Biosimilars are biological products that are highly similar to an already approved biologic medicine (referred to as a reference product), with no clinically meaningful differences in terms of safety, purity, and potency. These medicines provide cost-effective alternatives to biologic medicines and are increasingly being used to treat various diseases, from cancer to autoimmune diseases. One of the most critical and scientifically complex aspects of biosimilar development is the concept of “extrapolation”.

Extrapolation allows a biosimilar to be approved for use in multiple clinical indications of the reference product without the need for conducting clinical trials for each one. This not only speeds up the availability of the drug but also significantly reduces development costs. However, to ensure patient safety and efficacy, the process of extrapolation requires rigorous scientific justification and regulatory scrutiny.

Understanding Biosimilars ¹

Before diving into extrapolation, it's important to understand what makes biosimilars different from small-molecule drugs or generic medicines. Traditional small-molecule drugs are chemically synthesized and have simple structures. Because of their simplicity, generic versions of these drugs can be easily created and shown to be identical to the original.

Biosimilars, on the other hand, are much more complex. They are derived from living cells, and their large molecular structure and production process can lead to inherent variability. Despite this variability, biosimilars must still demonstrate that they are “highly similar” to the reference product. The key is ensuring that any minor differences in the molecular structure do not affect the biosimilar's clinical performance.
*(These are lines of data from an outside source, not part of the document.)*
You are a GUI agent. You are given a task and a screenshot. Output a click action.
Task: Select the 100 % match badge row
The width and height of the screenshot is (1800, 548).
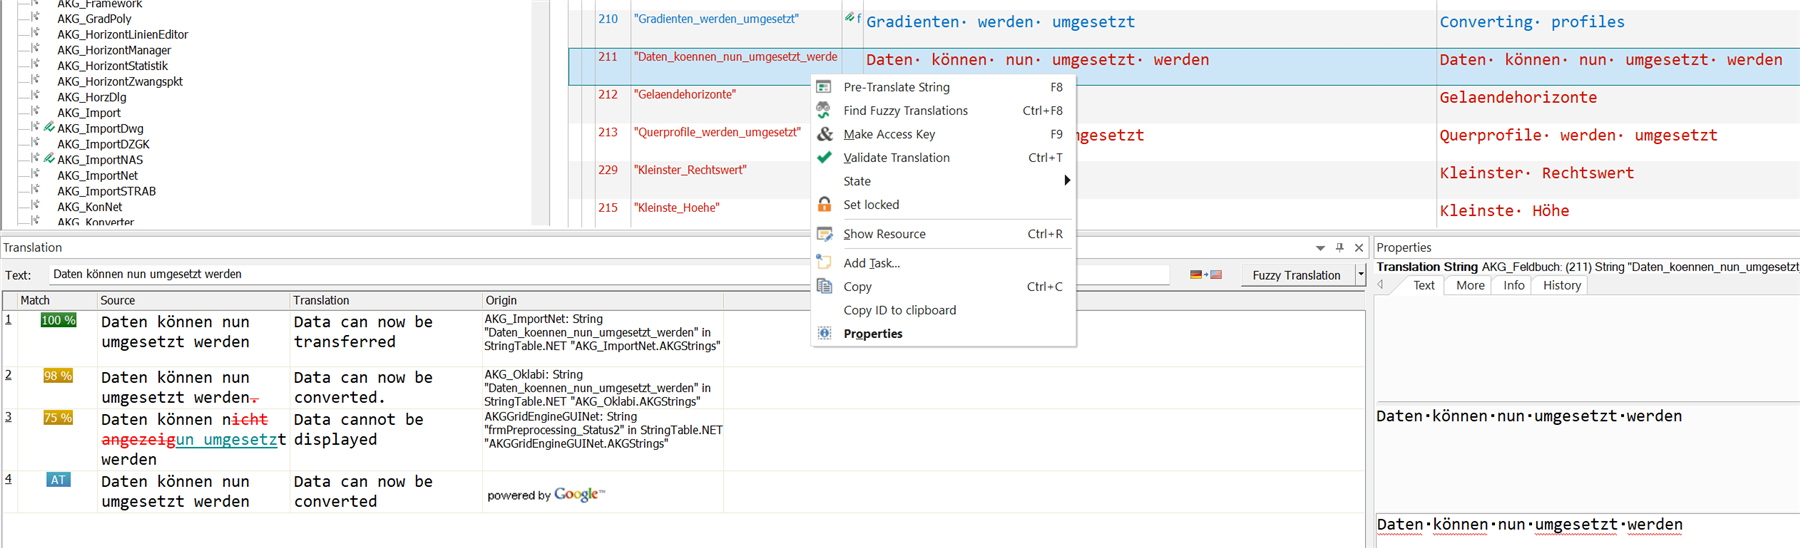pos(58,321)
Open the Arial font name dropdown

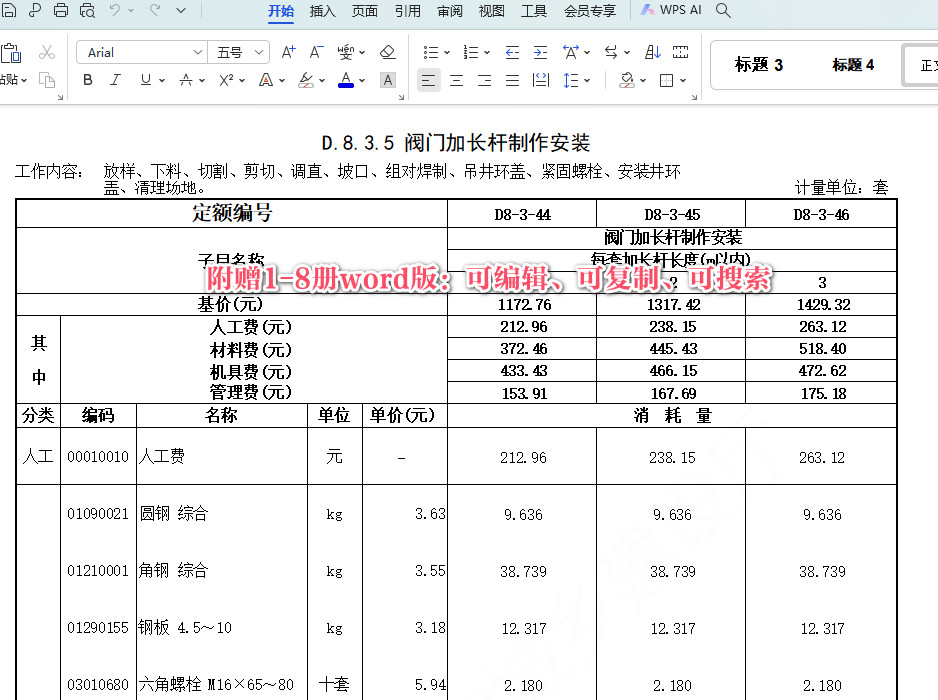[199, 52]
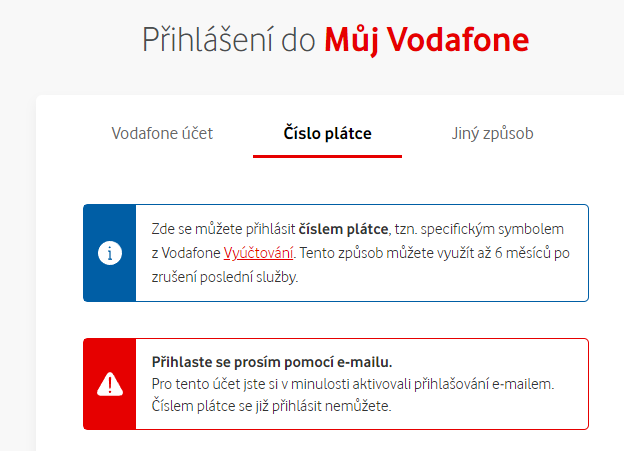Click the red sidebar of the error box
The width and height of the screenshot is (624, 451).
tap(110, 384)
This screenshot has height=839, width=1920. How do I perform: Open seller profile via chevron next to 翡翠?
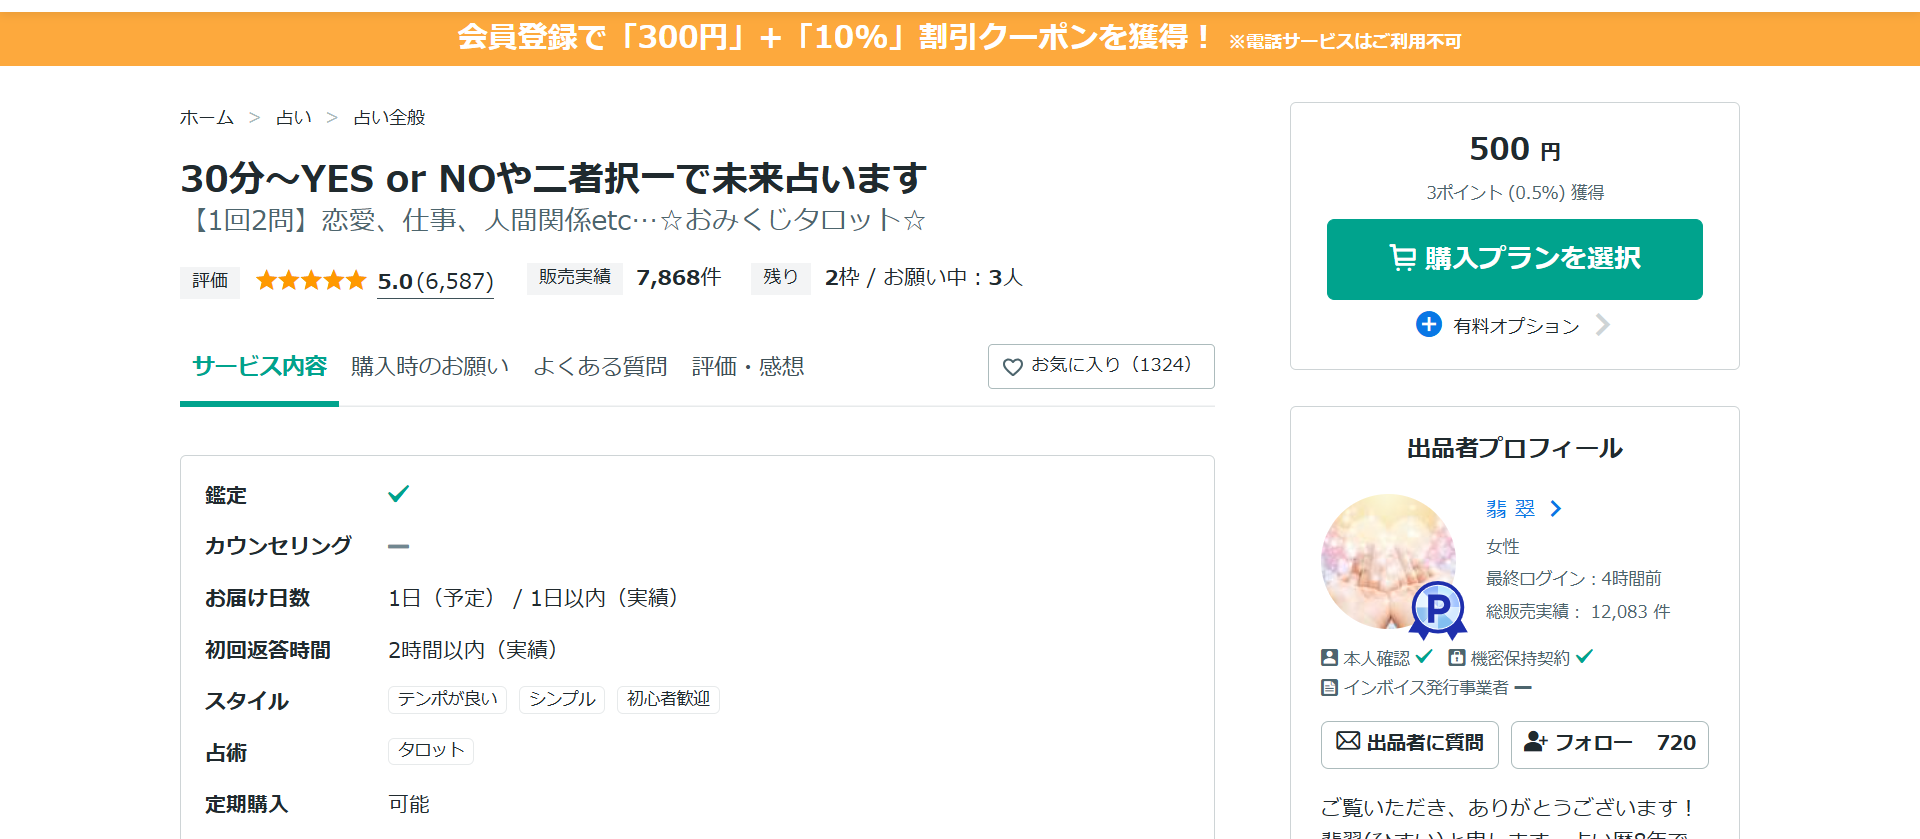point(1556,509)
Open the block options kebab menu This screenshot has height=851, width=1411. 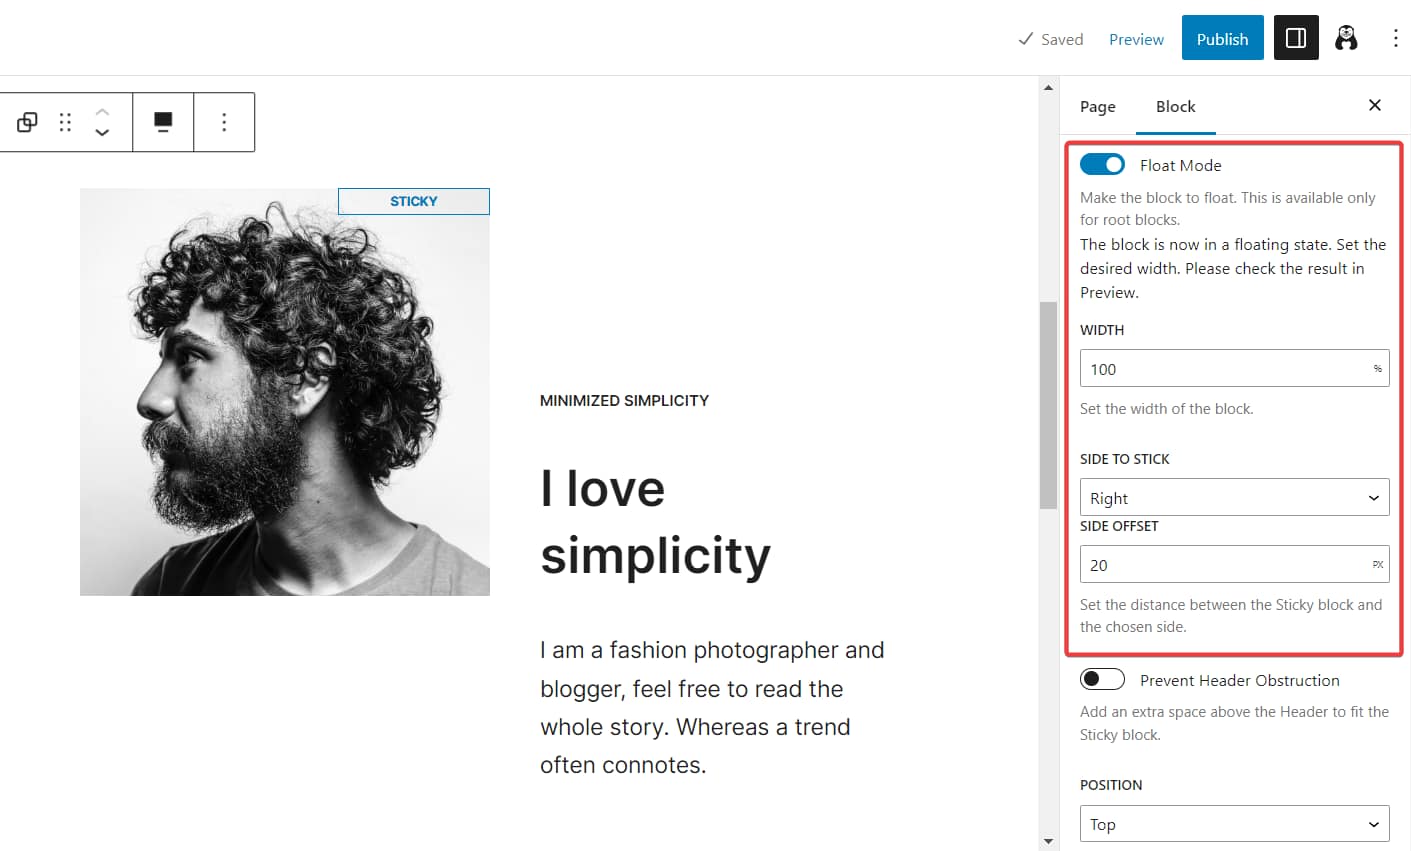(x=224, y=121)
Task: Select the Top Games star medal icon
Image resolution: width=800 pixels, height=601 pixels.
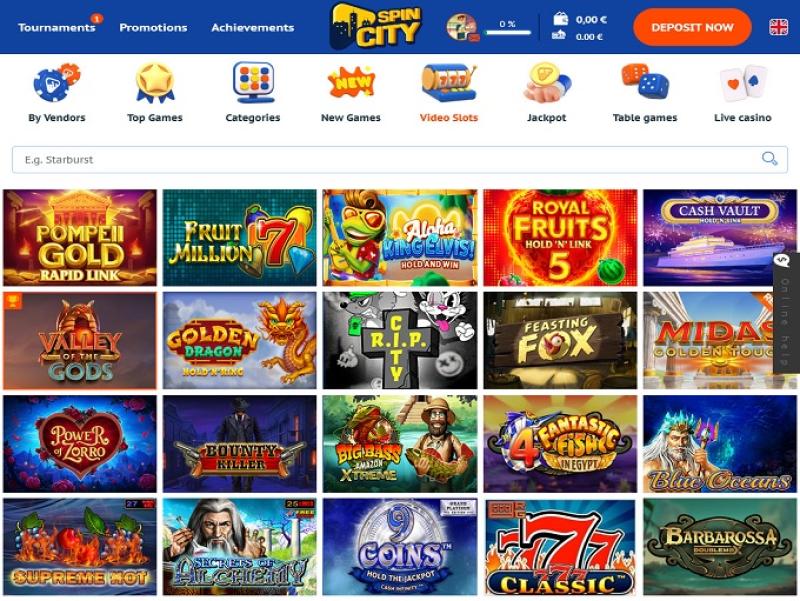Action: (x=155, y=83)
What Is Extrapolation? ^2,3

Extrapolation refers to the regulatory approval of a biosimilar for use in clinical indications that were not directly tested in clinical trials, based on the “totality-of-evidence” gathered from analytical, preclinical, and clinical data. This approach is grounded in the understanding that the biological mechanism of action, pharmacokinetics (PK), and pharmacodynamics (PD) are likely to be similar across different conditions.

If a biosimilar is tested and proven effective for treating one form of arthritis, extrapolation might allow it to be approved for use in treating another type of arthritis (perhaps psoriatic arthritis), assuming the drug's mechanism of action is the same across both conditions.

In case of Samsung Bioepis, EPYSQLI™ (SB12), a biosimilar to Soliris⁴ (eculizumab) was approved by the European Commission (EC) in May 2023 for the treatment of paroxysmal nocturnal hemoglobinuria (PNH) based on the totality-of-the-evidence including analytical, non-clinical, and clinical data in healthy subjects and PNH patients.⁵ In March 2024, EC adopted an additional indication of atypical hemolytic uremic syndrome (aHUS) for SB12 based on the principle of extrapolation, also supported by the totality-of-the-evidence.

The Scientific Rationale Behind Extrapolation ⁶ 

The foundation of extrapolation lies in robust analytical and preclinical data. Analytical studies are used to demonstrate the high similarity between the biosimilar and the reference product at a molecular level. These studies typically include comparing the structure, function, and biological activity of the two products.

Next, preclinical studies assess the pharmacokinetics (how the drug moves through the body) and pharmacodynamics (how the drug affects the body) of the biosimilar. If these studies demonstrate that the biosimilar behaves similarly to the reference product, it becomes possible to assume that it will work similarly across different patient populations or diseases.

Finally, limited clinical studies, usually in a single disease state, are conducted to confirm that the biosimilar has similar efficacy and safety to the reference product. When all this evidence is combined, regulators may allow extrapolation to other conditions for which the reference product is already approved.

Regulatory Considerations

Regulatory agencies like the U.S. Food and Drug Administration (FDA) and European Medicines Agency (EMA) have established stringent guidelines for the extrapolation process. These guidelines emphasize the need for a "totality-of-evidence," meaning that extrapolation is only allowed when there is strong scientific data supporting the biosimilar's similarity to the reference product. Regulatory bodies assess the mode of action, safety profile, and disease pathology before granting approval.

Biosimilar extrapolation is a scientifically robust process that leverages the totality of evidence to increase access to life-saving biologics while ensuring safety and efficacy. It represents a major advancement in modern medicine, offering a pathway to more affordable treatments without compromising on quality. Through careful regulation and thorough scientific evaluation, biosimilars can play a vital role in the future of healthcare, offering more treatment options for patients worldwide with fraction of the cost.